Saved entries

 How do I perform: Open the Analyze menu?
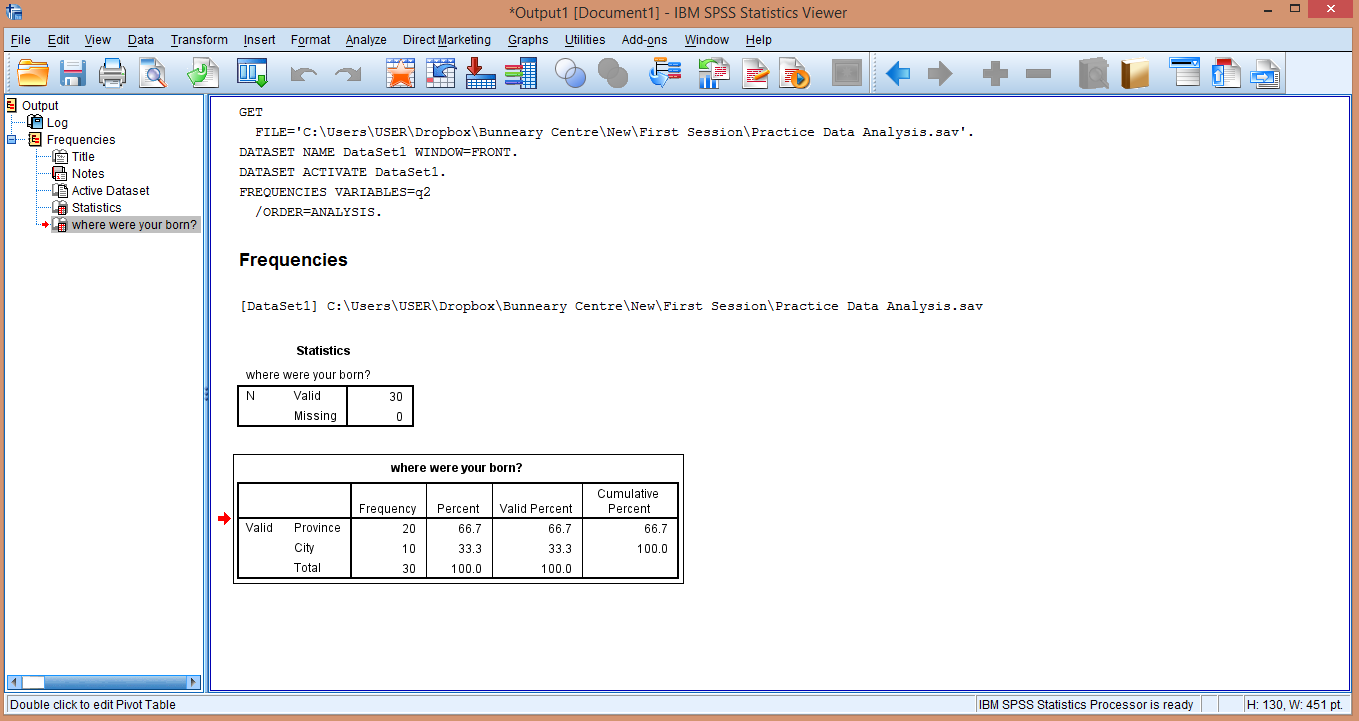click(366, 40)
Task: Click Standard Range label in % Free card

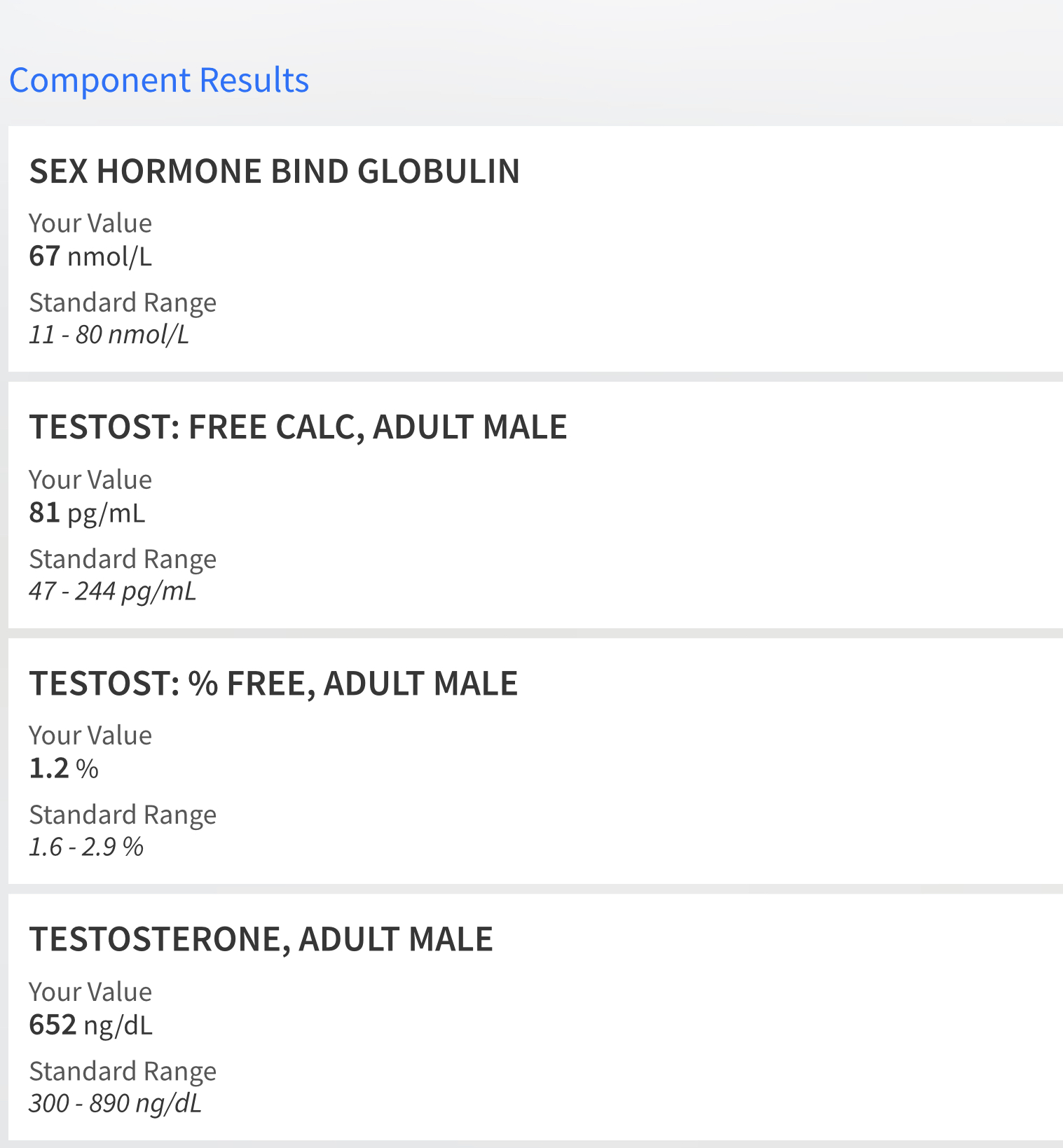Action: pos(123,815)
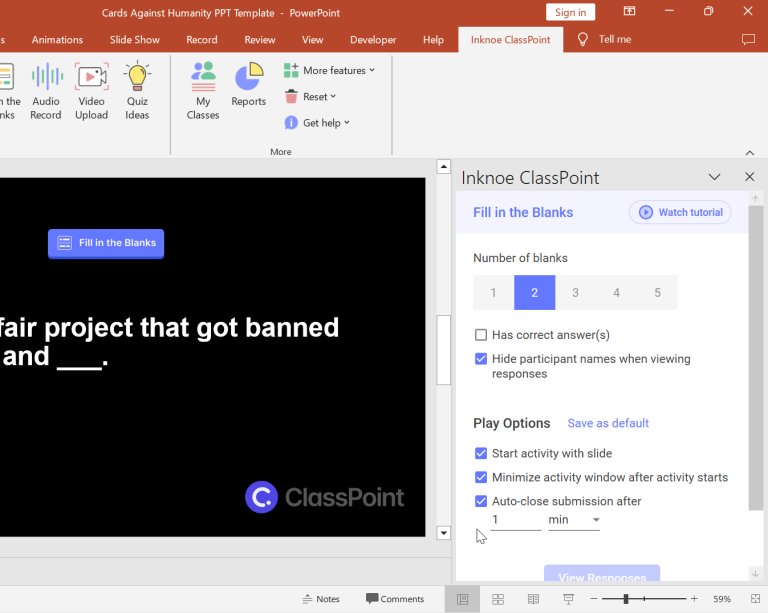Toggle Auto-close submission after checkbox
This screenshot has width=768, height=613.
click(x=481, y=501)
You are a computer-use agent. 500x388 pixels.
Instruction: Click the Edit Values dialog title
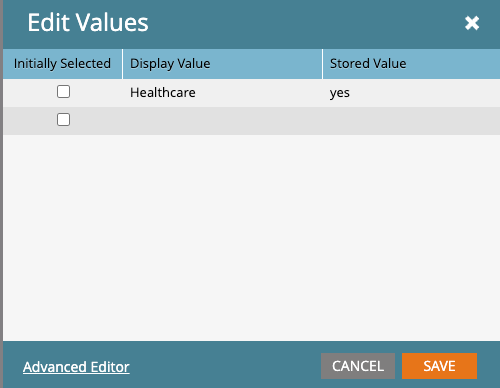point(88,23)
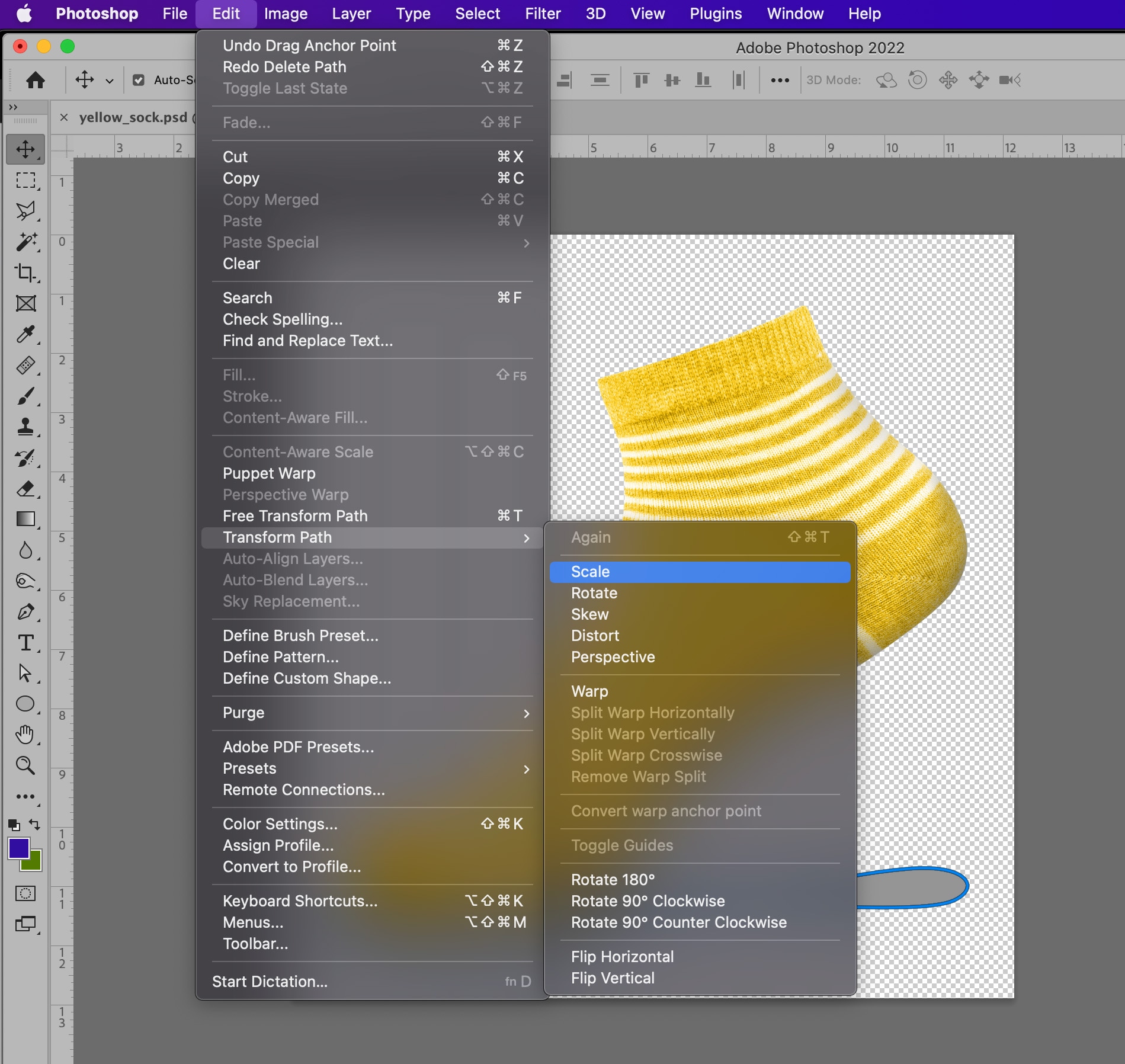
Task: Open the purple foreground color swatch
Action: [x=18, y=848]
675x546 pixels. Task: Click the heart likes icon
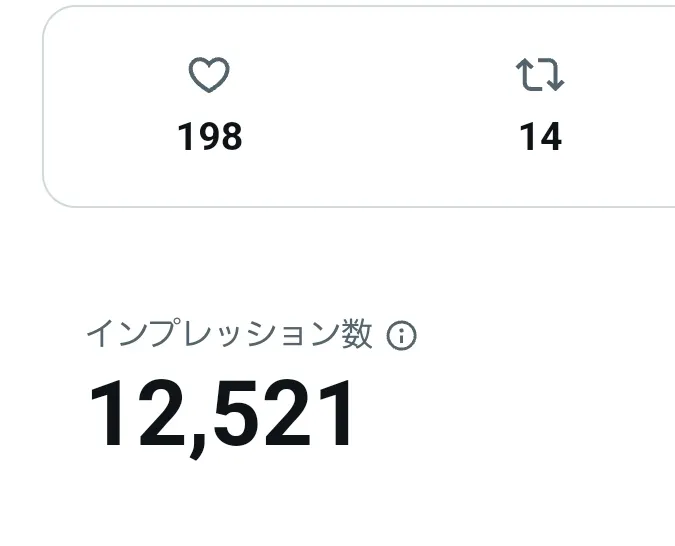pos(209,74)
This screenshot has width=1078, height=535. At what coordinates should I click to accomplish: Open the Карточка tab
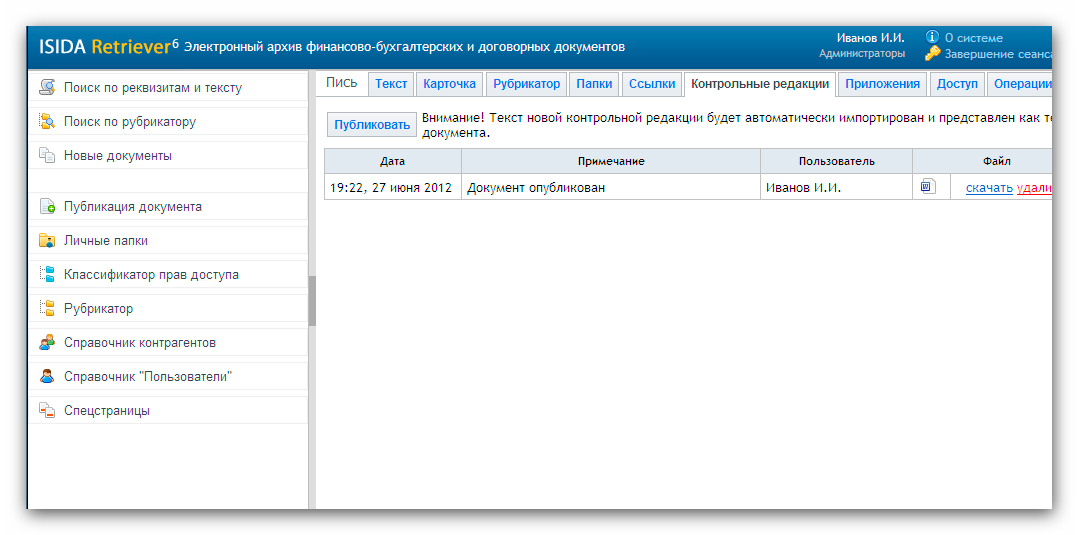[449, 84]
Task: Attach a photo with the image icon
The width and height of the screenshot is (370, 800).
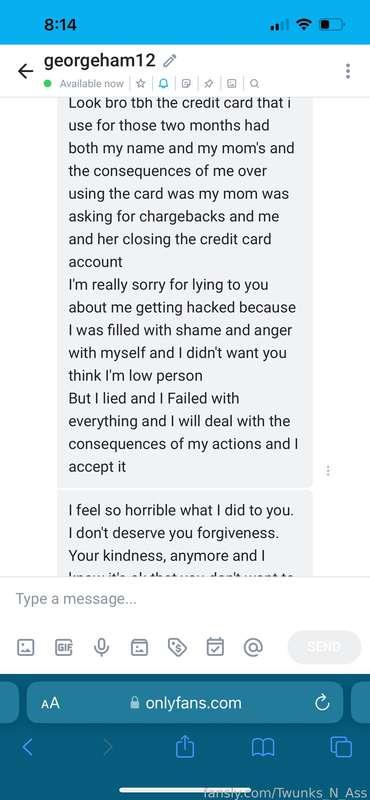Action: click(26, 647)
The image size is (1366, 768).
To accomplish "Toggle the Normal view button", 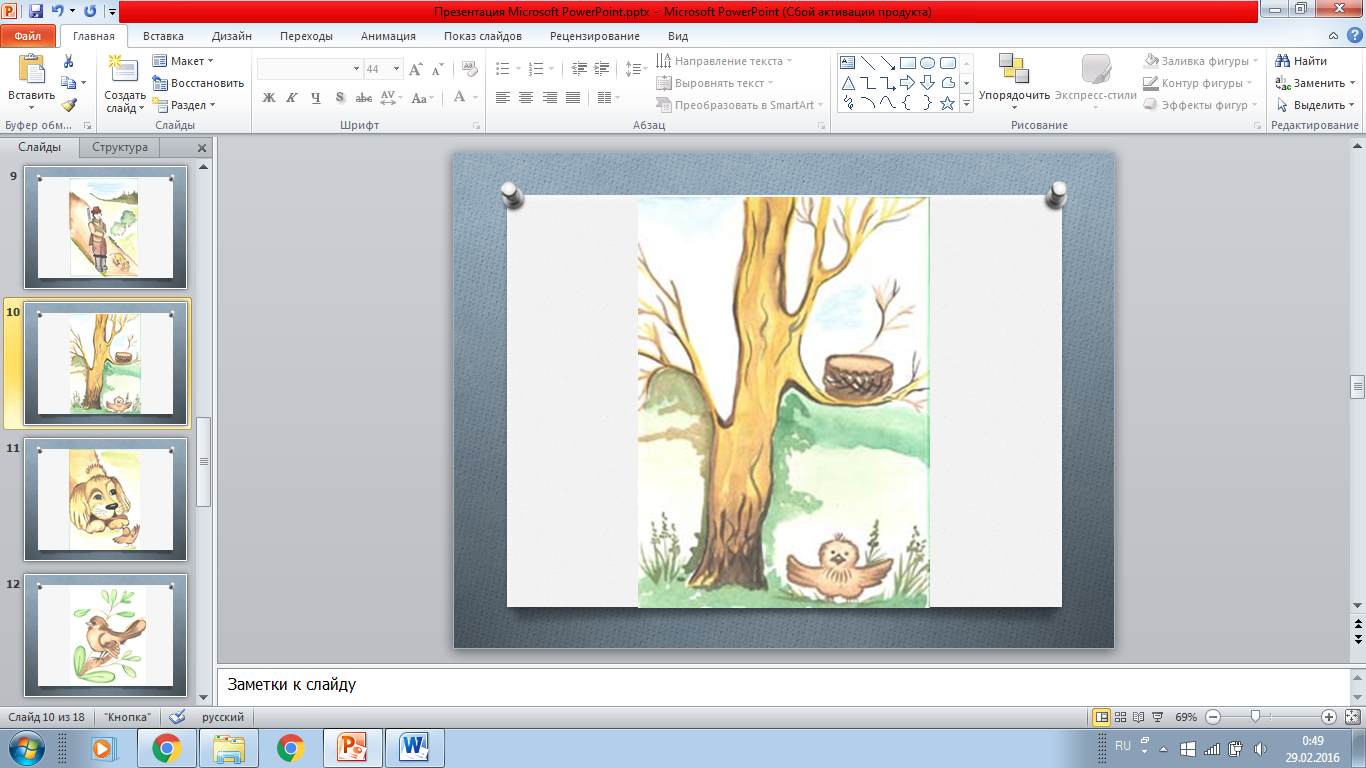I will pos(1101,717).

### WHAT TO PRODUCE
Among the records above, how many lines contain the word "image"? Answer with the number by itself.

### WRITTEN RESPONSE
2